콘텐츠로 이동
Data Prep
상세

AutoML 개요

AutoML(Automated Machine Learning)은 머신러닝 파이프라인의 설계, 하이퍼파라미터 튜닝, 피처 엔지니어링 등을 자동화하는 기술. 전문 지식 없이도 고품질 모델 개발을 가능하게 함.


핵심 개념

AutoML 범위

AutoML Pipeline
├── Automated Data Preprocessing
│   ├── Missing value imputation
│   ├── Outlier detection
│   └── Feature scaling
├── Automated Feature Engineering
│   ├── Feature generation
│   ├── Feature selection
│   └── Feature transformation
├── Model Selection (CASH)
│   └── Combined Algorithm Selection and Hyperparameter optimization
├── Hyperparameter Optimization (HPO)
│   ├── Grid Search
│   ├── Random Search
│   ├── Bayesian Optimization
│   └── Evolutionary Algorithms
├── Neural Architecture Search (NAS)
│   ├── Architecture search space
│   ├── Search strategy
│   └── Performance estimation
└── Model Ensembling
    └── Stacking, Blending

하이퍼파라미터 최적화 (HPO)

모든 조합 탐색 (비효율적):

from sklearn.model_selection import GridSearchCV

param_grid = {
    'max_depth': [3, 5, 7, 10],
    'learning_rate': [0.01, 0.05, 0.1],
    'n_estimators': [100, 200, 500]
}

grid_search = GridSearchCV(
    estimator=XGBClassifier(),
    param_grid=param_grid,
    cv=5,
    scoring='roc_auc',
    n_jobs=-1
)
grid_search.fit(X_train, y_train)
print(f"Best params: {grid_search.best_params_}")

무작위 샘플링 (효율적):

from sklearn.model_selection import RandomizedSearchCV
from scipy.stats import uniform, randint

param_dist = {
    'max_depth': randint(3, 15),
    'learning_rate': uniform(0.01, 0.3),
    'n_estimators': randint(100, 1000)
}

random_search = RandomizedSearchCV(
    estimator=XGBClassifier(),
    param_distributions=param_dist,
    n_iter=100,
    cv=5,
    scoring='roc_auc',
    n_jobs=-1,
    random_state=42
)
random_search.fit(X_train, y_train)

Bayesian Optimization

이전 평가 결과를 활용한 효율적 탐색:

\[\text{surrogate model: } f(x) \sim GP(\mu(x), k(x, x'))\]

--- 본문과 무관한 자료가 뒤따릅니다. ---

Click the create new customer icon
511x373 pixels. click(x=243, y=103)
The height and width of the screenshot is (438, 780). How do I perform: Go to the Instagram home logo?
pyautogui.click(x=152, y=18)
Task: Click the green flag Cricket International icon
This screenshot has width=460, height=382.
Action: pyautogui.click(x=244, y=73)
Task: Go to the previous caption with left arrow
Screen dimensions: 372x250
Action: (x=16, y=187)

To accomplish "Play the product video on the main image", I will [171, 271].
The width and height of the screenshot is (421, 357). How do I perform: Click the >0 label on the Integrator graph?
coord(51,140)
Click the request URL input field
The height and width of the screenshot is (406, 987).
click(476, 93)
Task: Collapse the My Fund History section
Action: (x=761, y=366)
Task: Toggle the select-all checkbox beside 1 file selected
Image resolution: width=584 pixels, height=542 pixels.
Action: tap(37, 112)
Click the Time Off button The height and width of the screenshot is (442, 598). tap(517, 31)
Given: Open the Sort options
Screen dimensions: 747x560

Acquisition Function: Expected Improvement, UCB 등

import optuna

def objective(trial):
    params = {
        'max_depth': trial.suggest_int('max_depth', 3, 15),
        'learning_rate': trial.suggest_float('learning_rate', 0.01, 0.3, log=True),
        'n_estimators': trial.suggest_int('n_estimators', 100, 1000),
        'subsample': trial.suggest_float('subsample', 0.5, 1.0),
        'colsample_bytree': trial.suggest_float('colsample_bytree', 0.5, 1.0),
        'reg_alpha': trial.suggest_float('reg_alpha', 1e-8, 10.0, log=True),
        'reg_lambda': trial.suggest_float('reg_lambda', 1e-8, 10.0, log=True),
    }

    model = XGBClassifier(**params, random_state=42, use_label_encoder=False)

    scores = cross_val_score(model, X_train, y_train, cv=5, scoring='roc_auc')
    return scores.mean()

study = optuna.create_study(direction='maximize')
study.optimize(objective, n_trials=100, timeout=3600)

print(f"Best AUC: {study.best_value:.4f}")
print(f"Best params: {study.best_params}")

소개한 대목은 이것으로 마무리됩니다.